L’usage même du mot « Loi » expose à des erreurs analogues ; le mot loi a été emprunté à l’histoire de l’homme et a tiré son origine de la croyance à l’existence d’un homme immortel, d’un Dieu créateur et législateur du monde. Ce que nous appelons « les lois naturelles », cela se réduit en fin de compte à la constatation de transformations de mouvements, transformations qui se produisent en nous comme au dehors de nous et grâce auxquelles nous sommes et connaissons ; c’est sortir volontairement de la logique que de rechercher l’essence de choses dont nous sommes nous-mêmes une résultante, nous et notre, conscience investigatrice ; cela ne peut conduire qu’à des divagations sans fondement ; c’est métanthropique.

Ce qui est important, pour le philosophe, dit l’abbé Hébert, « c’est seulement affirmer la réalité, l’objectivité de l’Idéal. » (p.6). Cela est important, me semble-t-il, beaucoup plus pour le poète que pour le philosophe ; aussi est-ce à un poète que s’adresse l’auteur quand il veut trouver une justification de la substitution du Divin à Dieu :

« Dire le Divin au lieu de Dieu, c’est sacrifier l’image pour sauver l’idée. Question de mots, objectera-t-on ? Nous répondrons avec un penseur moderne (Maeterlinck) : « Il est bien rare qu’un mystère disparaisse ; d’ordinaire il ne fait que changer de place. Mais il est souvent très important, très désirable qu’on parvienne à le changer de place.

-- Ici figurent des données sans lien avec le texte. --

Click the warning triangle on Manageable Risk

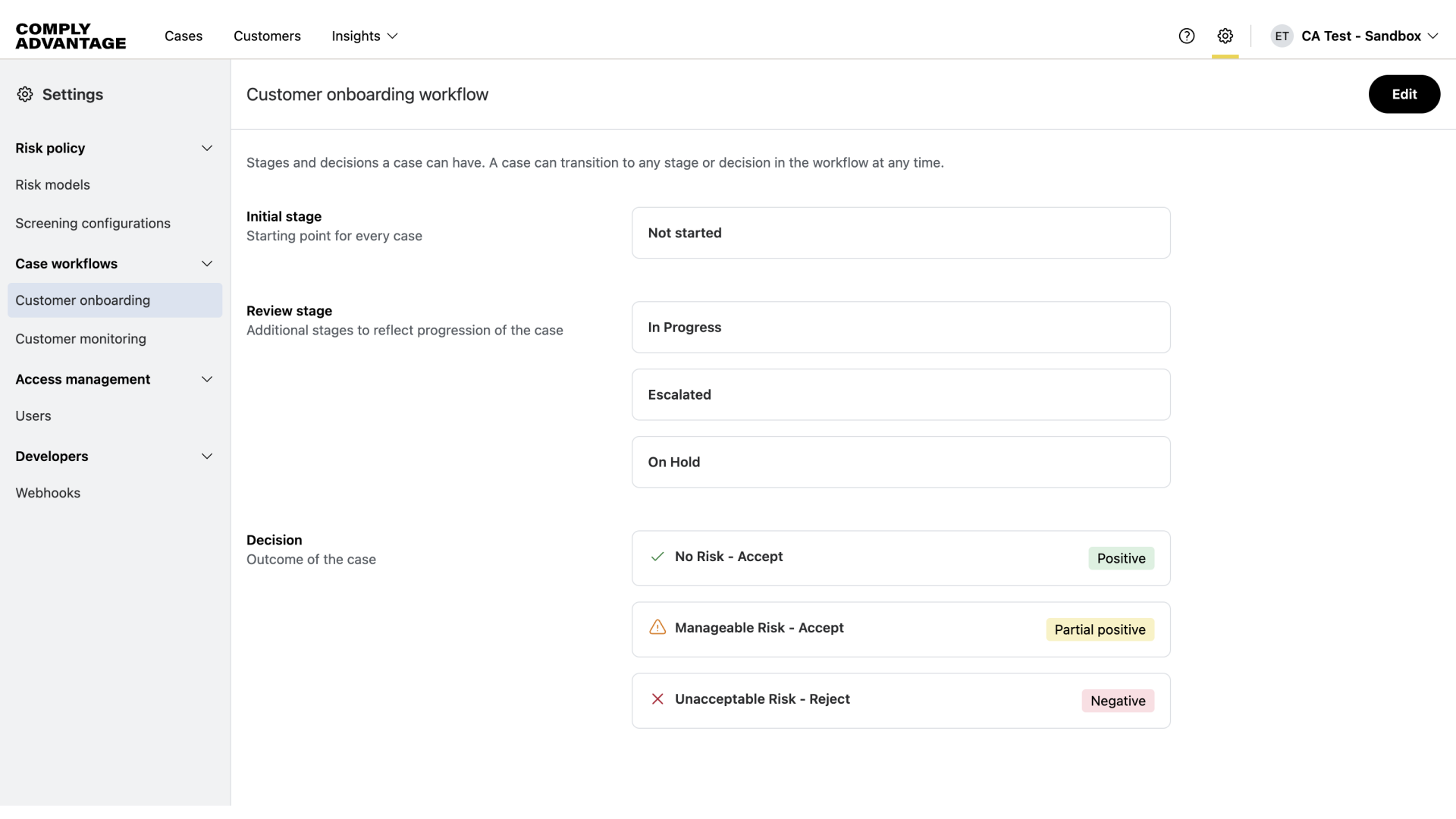(x=657, y=628)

D’un certain point de vue, tout le progrès de la pensée humaine se réduit à deux ou trois changements de ce genre ; à avoir délogé deux ou trois mystères d’un lieu où ils faisaient du mal dans un autre où ils deviennent inoffensifs, où ils peuvent faire du bien. Parfois même, sans que le mystère change de place, il suffit qu’on réussisse à lui donner un autre nom. Ce qui s’appelait « les dieux » aujourd’hui on l’appelle « la vie ». Et si la vie est aussi inexplicable que les dieux, nous y avons du moins gagné que personne n’a le droit de parler ou de nuire en son nom. »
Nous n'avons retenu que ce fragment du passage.